I was halfway through lunch before it hit me. I was eating a cucumber, tomato, lettuce sandwich on bread I had baked myself. The honey was very likely collected from the property, because we did not spray our fields or the apple trees, making it an attractive place to keep bees. As such, the trefoil honey that went into the bread was partly my responsibility, too, because a neighboring beekeeper a bee yard on our place. His bees had collected nectar and pollen from plants I had tended – including the apple trees on the property.
Even the flour was from a local mill that we purchased from a food buying co-op that specialized in supporting local farmers. So, my purchase of the flour helped fund the wheat that was then grown and milled locally.
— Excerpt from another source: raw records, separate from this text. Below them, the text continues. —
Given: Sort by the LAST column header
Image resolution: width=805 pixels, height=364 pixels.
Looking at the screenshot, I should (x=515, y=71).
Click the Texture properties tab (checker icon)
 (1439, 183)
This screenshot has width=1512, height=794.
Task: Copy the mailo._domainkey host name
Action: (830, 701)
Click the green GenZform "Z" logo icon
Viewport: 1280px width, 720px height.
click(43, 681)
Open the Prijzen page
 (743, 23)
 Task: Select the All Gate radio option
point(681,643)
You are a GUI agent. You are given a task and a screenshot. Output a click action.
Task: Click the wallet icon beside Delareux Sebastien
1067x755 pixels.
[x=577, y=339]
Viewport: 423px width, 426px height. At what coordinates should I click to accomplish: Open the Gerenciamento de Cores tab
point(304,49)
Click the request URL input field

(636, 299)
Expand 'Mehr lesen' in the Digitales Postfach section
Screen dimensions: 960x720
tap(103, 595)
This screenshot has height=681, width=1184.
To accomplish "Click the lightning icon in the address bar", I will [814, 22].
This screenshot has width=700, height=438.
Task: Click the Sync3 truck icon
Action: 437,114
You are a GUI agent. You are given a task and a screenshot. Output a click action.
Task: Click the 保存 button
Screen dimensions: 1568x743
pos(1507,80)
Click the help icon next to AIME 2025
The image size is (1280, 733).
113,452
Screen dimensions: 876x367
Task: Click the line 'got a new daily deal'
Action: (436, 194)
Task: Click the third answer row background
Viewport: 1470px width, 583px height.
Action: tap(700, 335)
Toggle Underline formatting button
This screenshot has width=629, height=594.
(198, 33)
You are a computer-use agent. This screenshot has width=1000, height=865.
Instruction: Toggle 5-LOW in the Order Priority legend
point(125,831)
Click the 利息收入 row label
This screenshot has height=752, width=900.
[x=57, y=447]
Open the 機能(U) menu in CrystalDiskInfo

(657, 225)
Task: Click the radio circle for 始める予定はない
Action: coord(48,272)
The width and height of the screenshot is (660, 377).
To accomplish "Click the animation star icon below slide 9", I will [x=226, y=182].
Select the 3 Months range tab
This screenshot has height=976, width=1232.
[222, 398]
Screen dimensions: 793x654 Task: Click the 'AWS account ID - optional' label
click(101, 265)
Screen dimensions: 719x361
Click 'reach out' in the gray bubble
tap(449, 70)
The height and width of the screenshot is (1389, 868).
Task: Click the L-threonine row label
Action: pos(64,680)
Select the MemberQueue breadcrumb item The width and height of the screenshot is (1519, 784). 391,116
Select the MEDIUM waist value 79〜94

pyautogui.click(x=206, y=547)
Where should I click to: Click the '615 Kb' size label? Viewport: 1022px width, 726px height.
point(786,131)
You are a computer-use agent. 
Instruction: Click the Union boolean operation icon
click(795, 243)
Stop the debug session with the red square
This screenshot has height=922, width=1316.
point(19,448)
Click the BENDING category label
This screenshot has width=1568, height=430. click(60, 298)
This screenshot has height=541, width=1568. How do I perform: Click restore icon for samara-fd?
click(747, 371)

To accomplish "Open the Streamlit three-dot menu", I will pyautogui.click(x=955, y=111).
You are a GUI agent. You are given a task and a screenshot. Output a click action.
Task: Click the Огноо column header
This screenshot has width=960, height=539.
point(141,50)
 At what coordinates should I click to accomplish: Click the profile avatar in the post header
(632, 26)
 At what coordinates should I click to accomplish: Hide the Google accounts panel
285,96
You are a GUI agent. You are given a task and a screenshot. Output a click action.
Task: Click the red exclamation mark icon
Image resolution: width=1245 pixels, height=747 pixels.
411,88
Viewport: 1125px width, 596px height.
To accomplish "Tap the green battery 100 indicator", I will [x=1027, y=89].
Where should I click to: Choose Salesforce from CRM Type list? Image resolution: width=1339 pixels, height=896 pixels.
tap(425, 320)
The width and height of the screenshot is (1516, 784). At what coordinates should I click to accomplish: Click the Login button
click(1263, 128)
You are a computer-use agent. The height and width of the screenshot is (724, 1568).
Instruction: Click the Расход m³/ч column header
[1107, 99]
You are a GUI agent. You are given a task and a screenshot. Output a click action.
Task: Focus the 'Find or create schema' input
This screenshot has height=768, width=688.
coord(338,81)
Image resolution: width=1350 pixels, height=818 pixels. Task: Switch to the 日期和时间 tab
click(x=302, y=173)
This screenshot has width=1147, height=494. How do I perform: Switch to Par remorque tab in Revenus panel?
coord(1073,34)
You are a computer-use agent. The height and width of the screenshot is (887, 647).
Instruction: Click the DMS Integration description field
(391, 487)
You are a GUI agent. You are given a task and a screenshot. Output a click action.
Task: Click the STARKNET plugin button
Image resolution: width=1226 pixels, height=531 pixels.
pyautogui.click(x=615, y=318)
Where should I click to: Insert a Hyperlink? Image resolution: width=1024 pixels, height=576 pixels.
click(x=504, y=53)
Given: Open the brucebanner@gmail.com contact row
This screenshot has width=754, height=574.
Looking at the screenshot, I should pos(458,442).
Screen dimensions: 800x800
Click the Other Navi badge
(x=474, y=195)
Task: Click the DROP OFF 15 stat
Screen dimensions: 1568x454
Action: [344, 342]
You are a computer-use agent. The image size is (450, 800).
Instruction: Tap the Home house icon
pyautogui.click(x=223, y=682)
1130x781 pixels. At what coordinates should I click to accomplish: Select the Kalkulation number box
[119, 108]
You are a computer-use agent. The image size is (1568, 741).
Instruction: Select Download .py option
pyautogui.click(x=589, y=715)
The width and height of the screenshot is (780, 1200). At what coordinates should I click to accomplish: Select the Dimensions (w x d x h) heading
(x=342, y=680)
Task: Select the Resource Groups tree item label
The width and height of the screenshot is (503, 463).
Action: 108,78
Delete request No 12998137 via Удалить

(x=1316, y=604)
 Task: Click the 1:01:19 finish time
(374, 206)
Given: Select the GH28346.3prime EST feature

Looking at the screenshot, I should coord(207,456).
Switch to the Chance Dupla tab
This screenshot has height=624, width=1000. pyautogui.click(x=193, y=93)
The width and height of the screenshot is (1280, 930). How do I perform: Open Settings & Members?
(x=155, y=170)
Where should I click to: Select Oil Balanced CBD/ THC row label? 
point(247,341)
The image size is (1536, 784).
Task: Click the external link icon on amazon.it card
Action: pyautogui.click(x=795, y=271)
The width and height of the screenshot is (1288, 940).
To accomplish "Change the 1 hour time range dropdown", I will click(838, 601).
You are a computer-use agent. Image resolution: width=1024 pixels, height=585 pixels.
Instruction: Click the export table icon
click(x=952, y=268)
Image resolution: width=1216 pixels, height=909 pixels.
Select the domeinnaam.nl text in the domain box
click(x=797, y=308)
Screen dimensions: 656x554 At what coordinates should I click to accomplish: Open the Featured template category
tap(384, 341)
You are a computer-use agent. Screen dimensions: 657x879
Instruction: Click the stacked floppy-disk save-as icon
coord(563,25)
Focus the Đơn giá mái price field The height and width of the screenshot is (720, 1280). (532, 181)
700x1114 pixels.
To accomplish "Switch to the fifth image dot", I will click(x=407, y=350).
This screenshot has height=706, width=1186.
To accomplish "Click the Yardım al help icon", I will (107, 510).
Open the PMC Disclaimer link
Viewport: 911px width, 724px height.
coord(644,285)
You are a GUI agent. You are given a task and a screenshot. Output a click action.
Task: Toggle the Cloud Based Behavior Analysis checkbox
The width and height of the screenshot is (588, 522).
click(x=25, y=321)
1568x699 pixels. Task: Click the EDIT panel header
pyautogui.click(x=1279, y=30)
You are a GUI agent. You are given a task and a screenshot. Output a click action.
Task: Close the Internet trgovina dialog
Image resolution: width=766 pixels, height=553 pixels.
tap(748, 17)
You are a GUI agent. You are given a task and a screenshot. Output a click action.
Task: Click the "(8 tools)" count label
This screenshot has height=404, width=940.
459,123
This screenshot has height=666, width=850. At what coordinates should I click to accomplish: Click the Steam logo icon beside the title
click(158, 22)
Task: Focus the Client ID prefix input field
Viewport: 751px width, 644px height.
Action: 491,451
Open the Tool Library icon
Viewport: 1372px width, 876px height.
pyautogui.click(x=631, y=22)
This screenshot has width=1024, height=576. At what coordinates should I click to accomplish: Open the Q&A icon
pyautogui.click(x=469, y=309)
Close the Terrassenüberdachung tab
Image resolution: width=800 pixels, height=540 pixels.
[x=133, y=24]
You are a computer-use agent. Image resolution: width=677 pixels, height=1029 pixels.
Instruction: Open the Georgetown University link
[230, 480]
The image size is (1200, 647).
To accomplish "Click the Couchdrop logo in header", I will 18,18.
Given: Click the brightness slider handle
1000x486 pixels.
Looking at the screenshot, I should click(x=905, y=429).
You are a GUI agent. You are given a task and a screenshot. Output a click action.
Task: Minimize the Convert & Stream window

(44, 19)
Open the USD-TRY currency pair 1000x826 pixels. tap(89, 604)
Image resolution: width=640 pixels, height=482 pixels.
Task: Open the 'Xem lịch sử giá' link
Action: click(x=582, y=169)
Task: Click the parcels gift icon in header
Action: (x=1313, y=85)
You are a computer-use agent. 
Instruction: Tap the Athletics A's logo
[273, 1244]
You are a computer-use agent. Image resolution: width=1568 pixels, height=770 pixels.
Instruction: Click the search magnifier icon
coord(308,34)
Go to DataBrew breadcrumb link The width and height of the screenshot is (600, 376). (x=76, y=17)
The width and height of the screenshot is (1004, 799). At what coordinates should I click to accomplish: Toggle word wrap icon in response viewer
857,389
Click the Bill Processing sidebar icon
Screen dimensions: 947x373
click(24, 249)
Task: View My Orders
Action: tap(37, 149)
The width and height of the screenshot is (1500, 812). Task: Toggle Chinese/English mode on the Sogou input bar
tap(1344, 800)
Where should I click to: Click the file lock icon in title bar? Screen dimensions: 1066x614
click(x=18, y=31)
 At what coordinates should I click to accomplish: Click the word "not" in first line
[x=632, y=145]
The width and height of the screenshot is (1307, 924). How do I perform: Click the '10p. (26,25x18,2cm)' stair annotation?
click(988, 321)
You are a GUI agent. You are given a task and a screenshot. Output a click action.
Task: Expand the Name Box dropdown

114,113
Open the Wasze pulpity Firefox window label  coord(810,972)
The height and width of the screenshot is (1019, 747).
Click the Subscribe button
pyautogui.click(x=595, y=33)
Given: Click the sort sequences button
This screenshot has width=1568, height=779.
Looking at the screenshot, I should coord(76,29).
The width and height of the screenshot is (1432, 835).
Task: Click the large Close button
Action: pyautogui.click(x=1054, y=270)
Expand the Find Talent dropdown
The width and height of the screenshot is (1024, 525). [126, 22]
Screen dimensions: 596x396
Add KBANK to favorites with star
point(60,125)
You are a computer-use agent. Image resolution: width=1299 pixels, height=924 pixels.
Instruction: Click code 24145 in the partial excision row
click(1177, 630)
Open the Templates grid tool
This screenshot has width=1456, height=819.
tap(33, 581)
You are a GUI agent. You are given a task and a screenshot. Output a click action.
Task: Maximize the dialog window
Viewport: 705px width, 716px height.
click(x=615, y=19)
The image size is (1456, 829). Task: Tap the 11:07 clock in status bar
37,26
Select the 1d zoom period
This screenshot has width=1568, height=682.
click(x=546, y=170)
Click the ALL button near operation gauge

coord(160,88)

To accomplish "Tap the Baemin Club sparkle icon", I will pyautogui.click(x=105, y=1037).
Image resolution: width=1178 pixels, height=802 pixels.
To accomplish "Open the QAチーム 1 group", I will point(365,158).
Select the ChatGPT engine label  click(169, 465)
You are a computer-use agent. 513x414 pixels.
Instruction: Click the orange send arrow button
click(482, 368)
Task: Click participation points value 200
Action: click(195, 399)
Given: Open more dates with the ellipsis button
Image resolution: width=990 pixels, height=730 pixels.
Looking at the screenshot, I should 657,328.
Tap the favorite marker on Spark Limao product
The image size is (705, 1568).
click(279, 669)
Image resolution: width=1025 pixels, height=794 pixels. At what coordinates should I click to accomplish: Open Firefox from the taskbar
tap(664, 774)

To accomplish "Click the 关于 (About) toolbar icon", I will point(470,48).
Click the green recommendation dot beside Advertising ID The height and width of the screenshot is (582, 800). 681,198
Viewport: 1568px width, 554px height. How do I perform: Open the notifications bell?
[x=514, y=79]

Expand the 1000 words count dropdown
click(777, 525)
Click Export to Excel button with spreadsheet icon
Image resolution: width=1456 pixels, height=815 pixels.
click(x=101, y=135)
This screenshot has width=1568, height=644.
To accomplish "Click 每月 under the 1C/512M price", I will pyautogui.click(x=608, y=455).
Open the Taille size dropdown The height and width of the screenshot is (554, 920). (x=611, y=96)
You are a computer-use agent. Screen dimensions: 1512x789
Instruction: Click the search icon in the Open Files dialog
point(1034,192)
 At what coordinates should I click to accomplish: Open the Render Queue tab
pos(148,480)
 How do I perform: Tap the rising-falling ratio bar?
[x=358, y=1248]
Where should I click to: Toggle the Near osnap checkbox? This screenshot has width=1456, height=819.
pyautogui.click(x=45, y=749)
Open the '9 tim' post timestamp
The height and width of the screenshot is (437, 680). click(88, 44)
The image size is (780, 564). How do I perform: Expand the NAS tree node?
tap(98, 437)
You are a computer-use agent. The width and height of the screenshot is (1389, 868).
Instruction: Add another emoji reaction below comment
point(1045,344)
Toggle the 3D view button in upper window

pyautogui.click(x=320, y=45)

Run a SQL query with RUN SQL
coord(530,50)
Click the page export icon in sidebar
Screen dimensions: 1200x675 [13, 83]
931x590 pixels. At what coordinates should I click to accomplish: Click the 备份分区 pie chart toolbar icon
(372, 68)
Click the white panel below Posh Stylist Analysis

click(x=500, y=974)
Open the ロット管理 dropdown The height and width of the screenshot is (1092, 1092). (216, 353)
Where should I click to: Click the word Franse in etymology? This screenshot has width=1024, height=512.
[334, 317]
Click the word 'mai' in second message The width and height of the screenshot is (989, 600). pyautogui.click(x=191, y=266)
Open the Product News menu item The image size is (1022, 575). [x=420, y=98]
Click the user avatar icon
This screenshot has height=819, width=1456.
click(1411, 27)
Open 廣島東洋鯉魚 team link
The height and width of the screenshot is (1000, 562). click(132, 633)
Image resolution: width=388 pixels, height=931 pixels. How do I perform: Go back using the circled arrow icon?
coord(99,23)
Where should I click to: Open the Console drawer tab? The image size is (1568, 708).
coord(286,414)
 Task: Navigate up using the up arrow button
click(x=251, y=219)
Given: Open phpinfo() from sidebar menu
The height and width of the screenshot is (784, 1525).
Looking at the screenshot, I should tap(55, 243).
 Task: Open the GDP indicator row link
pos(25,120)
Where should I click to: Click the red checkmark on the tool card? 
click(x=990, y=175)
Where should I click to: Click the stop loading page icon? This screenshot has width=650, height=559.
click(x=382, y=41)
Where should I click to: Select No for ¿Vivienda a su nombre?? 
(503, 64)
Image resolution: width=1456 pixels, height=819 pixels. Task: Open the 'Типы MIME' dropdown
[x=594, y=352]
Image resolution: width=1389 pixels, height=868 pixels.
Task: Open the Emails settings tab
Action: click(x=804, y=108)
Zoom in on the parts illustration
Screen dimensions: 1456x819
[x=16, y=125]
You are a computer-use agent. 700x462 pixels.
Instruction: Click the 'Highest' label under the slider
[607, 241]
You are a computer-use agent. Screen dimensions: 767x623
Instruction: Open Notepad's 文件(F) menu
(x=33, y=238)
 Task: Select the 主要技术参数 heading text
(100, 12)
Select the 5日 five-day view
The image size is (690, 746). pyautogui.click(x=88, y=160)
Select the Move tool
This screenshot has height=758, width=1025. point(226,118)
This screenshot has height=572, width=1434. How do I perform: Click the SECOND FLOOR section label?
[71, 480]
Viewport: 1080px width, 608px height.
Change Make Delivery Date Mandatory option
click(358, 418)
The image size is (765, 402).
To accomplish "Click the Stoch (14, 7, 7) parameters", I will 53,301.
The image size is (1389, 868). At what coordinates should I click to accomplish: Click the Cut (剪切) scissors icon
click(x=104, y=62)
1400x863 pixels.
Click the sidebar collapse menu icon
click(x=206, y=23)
You can bet we made our own ice cream. As a dairy farmer, I had become a dairy snob. I’ve since changed my dieting habits, but back then homemade ice cream was the only way to go. We were extra proud of our ice cream.
And frankly, I don’t see this as a story about extraordinary skills. Living in the country is really about ordinary skills. It doesn’t get much more domestic than baking bread. Strawberries require some tending, but it isn’t rocket science. We composted our own soil, but that takes dirt, green matter and a nitrogen source, which put the goat manure to use. Ninety-five percent of what you need to know to raise vegetables is printed on the packet. It’s kind of a “just add water” process. Oh – and a little sunshine, too.
We were cash-poor. One of my roommates had moved to the place from New Jersey, because he had run into credit trouble – he had been spending beyond his means. Now he was working three days a week, getting paid in cash and doing a lot of bicycling through the week. With the help of credit repair attorneys, Pat put his life back in order, but he kept living the “green” lifestyle – and still does, now living back in Vermont where all this began.
Myself: I’m a writer. That’s a fairly green way to go – no commute to befoul the day, but I have a car, kids, dog and ex-wife. I’m still in the country. The local post office is the size of a kiosk, there’s an eagle overhead once in a while overhear. And it’s quiet at night.
That’s the greenest thing I know: Quiet at night. Everyone tired. The planet rests.